Chuck's Post-Apocalyptic Modelling Page
This page contains a combination of gallery items and modelling tips from the very same Chuck who brought you the "Slag" Rubble mentioned previously on this page. I've been gaming with the Dalichuc for years. His techniques are a bit different from mine but I wouldn't be true to my mission of giving you the best and most cost-effective techniques on the web if I wouldn't have some of his stuff here. Many of these buildings are recent, his current focus being terrain similar to the Fallout series of games. So let's get started....
These were made years and years ago. They are old 1/48 Heller car kits that the hobby store had on the shelf for decades, unsold until now. They were thoroughly trashed out with various rust techniques and fielded in several games.
This is the city hall from plasticville, which until now was thought to be too small. He extended the back with a couple of added side pieces. Plastic card floors with rooms were built up. Small dollhouse furniture items (see zombietown page) were added here and there for spice. The exterior is washed with successive heavy washes of browns, red-browns, dark tans and blacks - the morass of "crap water" that Chuck brews up for his creations. It was also dry-brushed with lighter colors and with gunmetal colors. The sandy crap on the floors and on the outside? It's nothing but plain 'ol YARD DIRT that he got out of his flower bed! Primer your creation, throw in some dirt while the primer is wet. Shake off the excess, then coat again with primer. The stuff is sealed between the two paint layers and can be washed and dry-brushed normally.
Let's look at a work in progress...
I'm not sure which company made this model - again another eBay win for Chuck. The heavy washes of brown and red-brown were more selectively targetted on this model to grat effect. It was then dry-brushed with seafoam green and white for a moldering effect. The reoof had selective panels of "glass panes" glued in - pieces cut from old miniatures blister boxes - which the washes really made stand out by washing into the edges. They look like decades of dirt have accumulated on them. Some pieces were put in to simulate broken edges, some panes are left out.
This building wasn't even a complete model. He won a bag of parts on eBay. It was primered in black, and then oversprayed in splotchy patches with Testors gray and Sac Bomber Tan, which is slightly greenish. This greenish tinge adds a touch of mouldering effect to the models when they're done. As you can see, the Yard Dirt has been added early in this step.
Here is an accumulation of "Parts" that made some great ruins. Painted a base tan, they were then heavily washed and then dry-brushed with lighter colors. The wood roofs are balsa pieces that were cobbled together.
Let's look at the next model, the Reynolds Institute for the Politically Insane...
To the left is the top floor, with cages where "Mad Marcus" the insane techie keeps the victims he captures out in the wasteland, only to conduct his cruel and brutal experiments. He'll swap heads, reposition arms, add tentacles, what have you using some sort of greenish "putty" like material to create things the wasteland have yet to see. To the right is the ground floor, with a thorough coating of yard dirt, heavily washed in browns and dry-brushed with grays and tans.

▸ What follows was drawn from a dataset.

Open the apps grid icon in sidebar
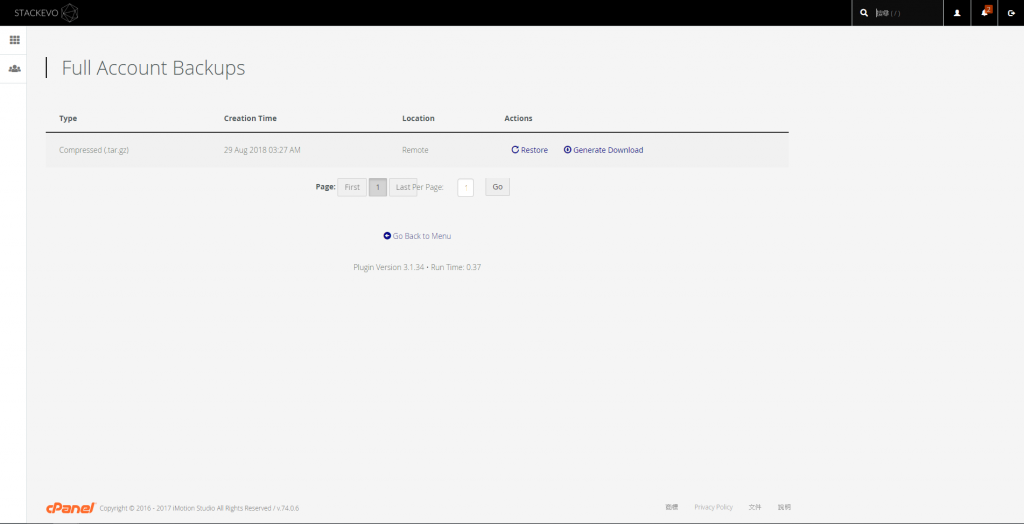The width and height of the screenshot is (1024, 524). 14,40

Here's an example of a dual-purpose item. The windmill is from an ERTL Farm toys building set. A platform was constructed out of plastic card and bits 'n pieces. Singly, it can be used for Old West games. Put together, it makes a great Post-Apocalyptic fighting platform and Guard tower. The vane comes off, obviously.....
So how exactly is this "Crap Water" Technique executed anyway? Well, I wish I had a standard pat answer for you, but I don't. Just like a Chef doesn't necessarily need or follow a recipe to the letter, Chuck will just brew up a mix "to taste". Basically, this technique is to brew up a heavy wash or series of heavy washes of dark colors such as black, gray, greenish, dark brown, red brown, tan, etc. on a single palette on a purely on-the-fly basis depending on what you need at any given moment. Chuck usually uses fairly large brushes to slather this mixture directly onto the models, either covering the whole thing or in patches, depending what logic or intuition would suggest the model should look like. It will do it's job and run into the cracks or even partially cover more open surfaces of the model with grungy sludge. He'll sometimes use the same water jar that he rinses his brushes with to put the water into the mix. If particulates happen to make their way in, who cares? All the crappier and all the more realistic for a trashed-out model!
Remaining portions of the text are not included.